Joking aside, the primary gross-out factor here is, surprisingly, not the girls' blood relation to the main character, but rather their ages in relation to his. So far there have been sexual gags related to both fourteen-year-old Sora and her ten-year-old sister Miu, and the implications of that are almost too terrible for me to want to talk about any further. Here's my issue - it's bad enough that so much anime (and so much media in general) makes a habit of sexualizing female characters to the point of ignoring any real character development for them. I don't have a problem with characters who are sexual and I don't want to be mistakenly accused of slut-shaming of characters (and by extension, real-life women who are open about their sexuality), but I have to ask, to what end does portraying their sexuality serve? If the answer is not "it demonstrates an aspect of her character that allows her to be perceived as a more rounded, real person with wants and desires," then it's very likely that she's there as window-dressing to appeal to a particular demographic. Unfortunately, there are very few anime that actually manage to get this type of character right. The bigger issue here, though, is that the two girls aren't just eye-candy, they're underage eye-candy. This show is making light of ogling girls who aren't old enough to (legally) give consent, because it's oh-so-funny to put a dude in that situation and watch him squirm for the camera. You know, because statutory sexual assault is awesome. Gross out.
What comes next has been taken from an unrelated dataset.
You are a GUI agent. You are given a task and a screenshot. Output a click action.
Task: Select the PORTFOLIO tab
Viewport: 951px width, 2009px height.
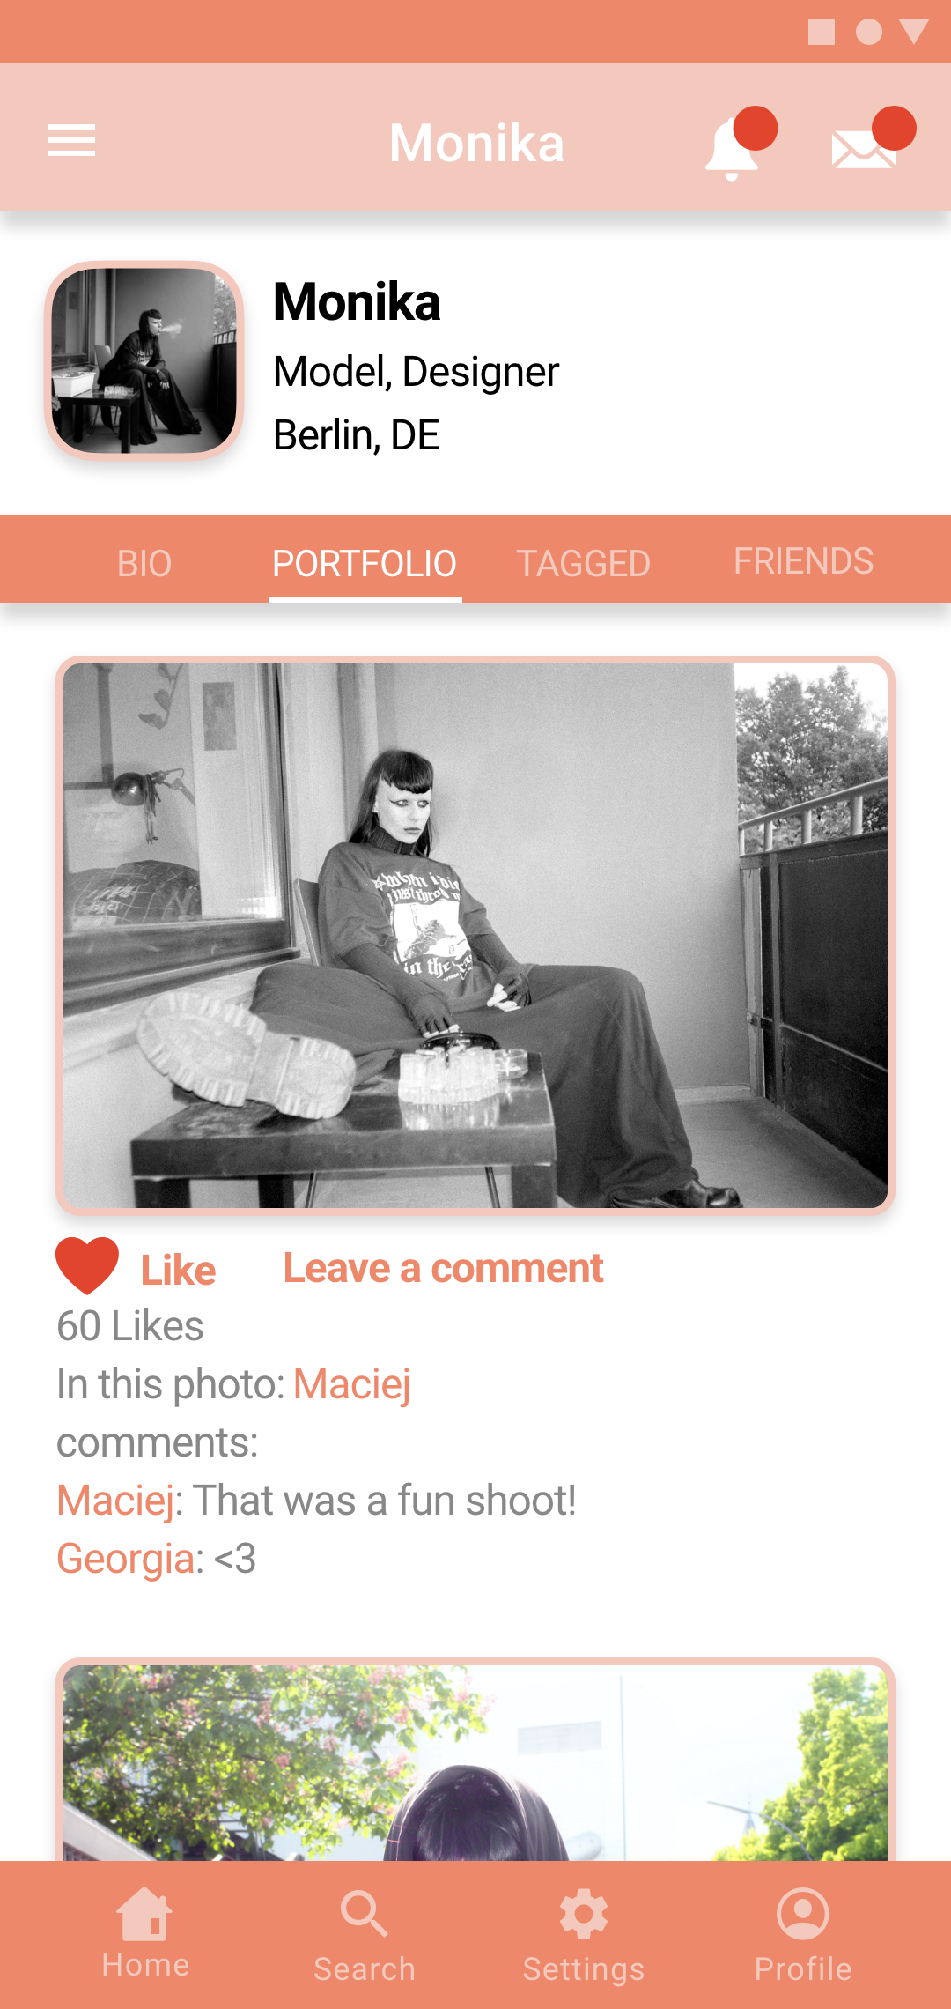(365, 563)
Add to all that the fact that the camera seems primed to focus on things like women's breasts (Yuuta's senpai is a frequent victim of the scene framing's pinpoint boob accuracy) and you have all the potential for yet another garbage fanservice incest "comedy." The fact that shows like Nichijou continue to be made prove to me that good, laugh-out-loud comedy doesn't have to be based around pushing the envelope of taste, so at best I can really only call this a lazy attempt at making a few people laugh. At worst, it's pandering and gross.
Was this episode better or worse than expected? I guess if I had to pick an anime genre that I liked the least, "incestuous fanservice comedy" would be near to the bottom, so to call it "worse than expected" would probably be half a lie. I guess what made it feel worse in this instance was the fact that, for most of the episode, the badness was kept to a low rumble which lulled me into a false sense of apathy. It was only when the very last segment rolled around that I was confronted with the really barfy subject matter.